Stored items from a collection:
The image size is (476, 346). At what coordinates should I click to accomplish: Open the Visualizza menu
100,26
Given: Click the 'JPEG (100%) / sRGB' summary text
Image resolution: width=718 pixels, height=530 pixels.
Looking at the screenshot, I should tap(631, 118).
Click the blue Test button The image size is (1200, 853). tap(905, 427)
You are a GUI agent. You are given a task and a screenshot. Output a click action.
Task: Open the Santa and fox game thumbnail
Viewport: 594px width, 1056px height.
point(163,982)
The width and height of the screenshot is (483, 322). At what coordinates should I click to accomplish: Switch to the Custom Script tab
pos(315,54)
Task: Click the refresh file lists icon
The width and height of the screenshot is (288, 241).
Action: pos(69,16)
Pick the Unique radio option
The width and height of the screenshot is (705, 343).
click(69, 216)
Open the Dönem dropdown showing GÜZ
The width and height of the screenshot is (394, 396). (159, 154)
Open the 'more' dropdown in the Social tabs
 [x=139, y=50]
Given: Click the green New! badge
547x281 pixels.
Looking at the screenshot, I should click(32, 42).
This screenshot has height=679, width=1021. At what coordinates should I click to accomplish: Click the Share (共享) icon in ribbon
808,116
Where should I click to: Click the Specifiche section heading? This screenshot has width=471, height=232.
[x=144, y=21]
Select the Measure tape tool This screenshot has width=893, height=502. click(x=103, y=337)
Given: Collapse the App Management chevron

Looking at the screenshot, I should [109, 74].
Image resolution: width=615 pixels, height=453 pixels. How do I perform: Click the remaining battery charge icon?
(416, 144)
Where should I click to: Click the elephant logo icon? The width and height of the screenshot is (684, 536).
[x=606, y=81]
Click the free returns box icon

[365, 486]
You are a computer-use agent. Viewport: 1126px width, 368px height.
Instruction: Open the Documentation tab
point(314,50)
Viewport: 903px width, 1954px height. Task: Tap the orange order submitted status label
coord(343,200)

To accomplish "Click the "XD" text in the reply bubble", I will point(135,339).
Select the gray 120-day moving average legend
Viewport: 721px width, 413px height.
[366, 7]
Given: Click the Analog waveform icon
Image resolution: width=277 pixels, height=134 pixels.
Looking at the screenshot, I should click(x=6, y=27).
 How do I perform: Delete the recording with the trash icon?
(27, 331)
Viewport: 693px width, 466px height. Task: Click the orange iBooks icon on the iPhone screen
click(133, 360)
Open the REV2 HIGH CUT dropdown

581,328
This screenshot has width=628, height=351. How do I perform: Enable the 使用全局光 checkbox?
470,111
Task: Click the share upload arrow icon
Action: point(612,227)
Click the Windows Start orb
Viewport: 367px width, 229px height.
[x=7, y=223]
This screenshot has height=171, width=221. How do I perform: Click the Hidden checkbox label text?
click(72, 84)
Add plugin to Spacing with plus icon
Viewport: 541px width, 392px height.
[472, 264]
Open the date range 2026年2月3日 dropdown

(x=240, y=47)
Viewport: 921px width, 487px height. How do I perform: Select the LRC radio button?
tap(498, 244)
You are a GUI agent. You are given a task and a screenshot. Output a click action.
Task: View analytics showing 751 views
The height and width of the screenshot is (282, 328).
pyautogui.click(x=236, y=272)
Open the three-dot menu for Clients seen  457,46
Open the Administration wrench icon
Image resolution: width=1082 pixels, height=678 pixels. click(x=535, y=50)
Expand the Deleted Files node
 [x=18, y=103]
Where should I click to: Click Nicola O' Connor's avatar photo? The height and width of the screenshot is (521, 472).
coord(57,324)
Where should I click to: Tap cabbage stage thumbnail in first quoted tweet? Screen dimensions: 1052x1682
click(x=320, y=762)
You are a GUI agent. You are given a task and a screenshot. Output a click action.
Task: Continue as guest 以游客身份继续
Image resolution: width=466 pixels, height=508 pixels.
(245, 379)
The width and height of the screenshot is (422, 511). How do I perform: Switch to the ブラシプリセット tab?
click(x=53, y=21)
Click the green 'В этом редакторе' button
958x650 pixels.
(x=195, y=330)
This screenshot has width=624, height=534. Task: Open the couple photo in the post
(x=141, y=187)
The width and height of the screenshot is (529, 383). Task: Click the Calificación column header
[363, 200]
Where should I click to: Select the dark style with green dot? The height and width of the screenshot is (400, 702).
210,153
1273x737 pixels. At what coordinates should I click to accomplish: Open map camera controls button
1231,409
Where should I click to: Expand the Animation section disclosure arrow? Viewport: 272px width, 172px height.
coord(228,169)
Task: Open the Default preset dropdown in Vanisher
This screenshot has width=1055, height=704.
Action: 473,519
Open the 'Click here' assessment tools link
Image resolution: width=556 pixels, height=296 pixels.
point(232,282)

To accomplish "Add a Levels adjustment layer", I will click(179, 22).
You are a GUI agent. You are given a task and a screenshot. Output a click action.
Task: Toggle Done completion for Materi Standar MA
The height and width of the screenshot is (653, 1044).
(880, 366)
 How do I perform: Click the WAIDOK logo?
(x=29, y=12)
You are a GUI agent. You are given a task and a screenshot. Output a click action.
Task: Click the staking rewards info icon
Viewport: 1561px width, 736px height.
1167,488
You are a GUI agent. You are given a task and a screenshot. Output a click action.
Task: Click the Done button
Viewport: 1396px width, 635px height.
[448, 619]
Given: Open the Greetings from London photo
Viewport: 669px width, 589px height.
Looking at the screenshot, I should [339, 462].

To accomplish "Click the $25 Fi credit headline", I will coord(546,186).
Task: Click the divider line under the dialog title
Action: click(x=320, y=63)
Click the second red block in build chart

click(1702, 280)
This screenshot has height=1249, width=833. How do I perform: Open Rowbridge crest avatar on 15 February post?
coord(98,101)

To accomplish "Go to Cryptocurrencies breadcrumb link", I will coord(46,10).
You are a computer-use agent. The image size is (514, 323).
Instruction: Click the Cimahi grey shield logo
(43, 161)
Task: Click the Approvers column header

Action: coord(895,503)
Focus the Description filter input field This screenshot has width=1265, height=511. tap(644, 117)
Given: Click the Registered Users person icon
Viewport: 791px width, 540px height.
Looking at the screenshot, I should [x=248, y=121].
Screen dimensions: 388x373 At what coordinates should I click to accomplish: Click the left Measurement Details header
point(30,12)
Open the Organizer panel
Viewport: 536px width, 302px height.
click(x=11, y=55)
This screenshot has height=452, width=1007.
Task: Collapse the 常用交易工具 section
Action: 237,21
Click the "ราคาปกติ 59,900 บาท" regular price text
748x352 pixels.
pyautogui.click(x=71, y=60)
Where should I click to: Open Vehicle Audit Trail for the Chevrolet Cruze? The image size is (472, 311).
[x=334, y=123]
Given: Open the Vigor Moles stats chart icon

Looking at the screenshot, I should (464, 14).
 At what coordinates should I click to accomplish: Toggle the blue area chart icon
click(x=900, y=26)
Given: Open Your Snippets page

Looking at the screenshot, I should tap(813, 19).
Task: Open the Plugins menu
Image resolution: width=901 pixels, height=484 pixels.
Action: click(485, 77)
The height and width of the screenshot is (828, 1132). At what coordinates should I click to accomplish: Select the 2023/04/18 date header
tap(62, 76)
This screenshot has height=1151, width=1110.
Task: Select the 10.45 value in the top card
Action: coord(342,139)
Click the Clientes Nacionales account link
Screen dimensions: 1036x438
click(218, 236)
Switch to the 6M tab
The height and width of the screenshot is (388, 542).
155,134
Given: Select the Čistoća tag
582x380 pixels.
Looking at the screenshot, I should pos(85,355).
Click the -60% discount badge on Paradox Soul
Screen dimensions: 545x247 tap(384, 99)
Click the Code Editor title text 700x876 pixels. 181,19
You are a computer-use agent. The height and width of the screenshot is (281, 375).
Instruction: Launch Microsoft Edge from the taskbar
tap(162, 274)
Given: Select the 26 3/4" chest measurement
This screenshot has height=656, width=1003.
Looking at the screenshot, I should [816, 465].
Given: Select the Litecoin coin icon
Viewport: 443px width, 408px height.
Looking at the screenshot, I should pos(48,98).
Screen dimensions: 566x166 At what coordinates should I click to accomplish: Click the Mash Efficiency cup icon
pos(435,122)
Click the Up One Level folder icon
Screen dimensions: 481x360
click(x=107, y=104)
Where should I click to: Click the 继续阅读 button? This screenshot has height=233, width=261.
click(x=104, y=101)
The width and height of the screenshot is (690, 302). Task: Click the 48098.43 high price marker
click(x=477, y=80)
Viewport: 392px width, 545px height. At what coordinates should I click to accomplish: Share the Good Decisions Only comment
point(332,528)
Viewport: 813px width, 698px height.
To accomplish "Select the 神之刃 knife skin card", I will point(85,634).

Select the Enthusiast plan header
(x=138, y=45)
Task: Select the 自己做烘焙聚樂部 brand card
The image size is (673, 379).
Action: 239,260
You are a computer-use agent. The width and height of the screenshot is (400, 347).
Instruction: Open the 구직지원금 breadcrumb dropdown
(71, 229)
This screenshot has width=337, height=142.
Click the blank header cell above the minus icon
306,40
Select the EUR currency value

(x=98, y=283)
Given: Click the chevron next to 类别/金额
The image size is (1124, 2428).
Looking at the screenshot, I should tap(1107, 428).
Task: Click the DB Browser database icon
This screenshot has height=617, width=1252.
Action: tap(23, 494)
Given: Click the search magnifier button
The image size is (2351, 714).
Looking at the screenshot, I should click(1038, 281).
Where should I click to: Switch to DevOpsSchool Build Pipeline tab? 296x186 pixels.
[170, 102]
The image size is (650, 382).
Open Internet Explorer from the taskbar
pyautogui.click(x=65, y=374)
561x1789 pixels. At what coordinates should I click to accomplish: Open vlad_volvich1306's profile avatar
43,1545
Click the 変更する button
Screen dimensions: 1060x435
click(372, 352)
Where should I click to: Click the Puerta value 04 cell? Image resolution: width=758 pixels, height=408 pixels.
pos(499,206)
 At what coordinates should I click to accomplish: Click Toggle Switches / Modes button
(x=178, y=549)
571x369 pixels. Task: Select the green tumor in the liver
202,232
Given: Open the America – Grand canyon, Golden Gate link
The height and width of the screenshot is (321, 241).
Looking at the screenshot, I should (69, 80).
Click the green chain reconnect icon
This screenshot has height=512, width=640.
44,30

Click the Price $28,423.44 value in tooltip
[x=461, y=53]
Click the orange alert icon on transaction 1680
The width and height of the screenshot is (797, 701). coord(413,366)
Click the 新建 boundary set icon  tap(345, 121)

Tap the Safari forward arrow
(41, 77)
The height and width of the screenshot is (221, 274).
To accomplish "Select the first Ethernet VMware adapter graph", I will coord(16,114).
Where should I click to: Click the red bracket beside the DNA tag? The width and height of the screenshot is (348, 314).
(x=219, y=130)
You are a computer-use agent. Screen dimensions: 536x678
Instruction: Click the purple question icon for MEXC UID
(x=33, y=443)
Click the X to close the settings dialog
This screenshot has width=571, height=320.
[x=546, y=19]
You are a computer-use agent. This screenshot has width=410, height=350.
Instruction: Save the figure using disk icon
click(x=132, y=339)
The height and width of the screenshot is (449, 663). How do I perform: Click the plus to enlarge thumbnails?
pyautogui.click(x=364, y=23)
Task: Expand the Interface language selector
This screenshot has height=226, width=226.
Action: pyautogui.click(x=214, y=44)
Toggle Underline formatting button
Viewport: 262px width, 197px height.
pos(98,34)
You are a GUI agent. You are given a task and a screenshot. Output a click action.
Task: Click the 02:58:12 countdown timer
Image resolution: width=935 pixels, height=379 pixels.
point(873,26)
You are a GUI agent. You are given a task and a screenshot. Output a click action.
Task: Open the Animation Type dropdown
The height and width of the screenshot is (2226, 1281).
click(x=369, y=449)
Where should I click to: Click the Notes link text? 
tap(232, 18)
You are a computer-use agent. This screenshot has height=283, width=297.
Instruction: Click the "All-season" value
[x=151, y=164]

EXERCISE – If a line in the records holds the string "computer", copy it.

SOLUTION TO THE PROBLEM –
You are a computer-use agent. Viewport: 1126px width, 368px height.
You are a computer-use agent. The image size is (514, 323).
You are a computer-use agent. The height and width of the screenshot is (281, 375).
You are a computer-use agent. The width and height of the screenshot is (400, 347).
You are a computer-use agent. Screen dimensions: 536x678
You are a computer-use agent. This screenshot has width=410, height=350.
You are a computer-use agent. This screenshot has height=283, width=297.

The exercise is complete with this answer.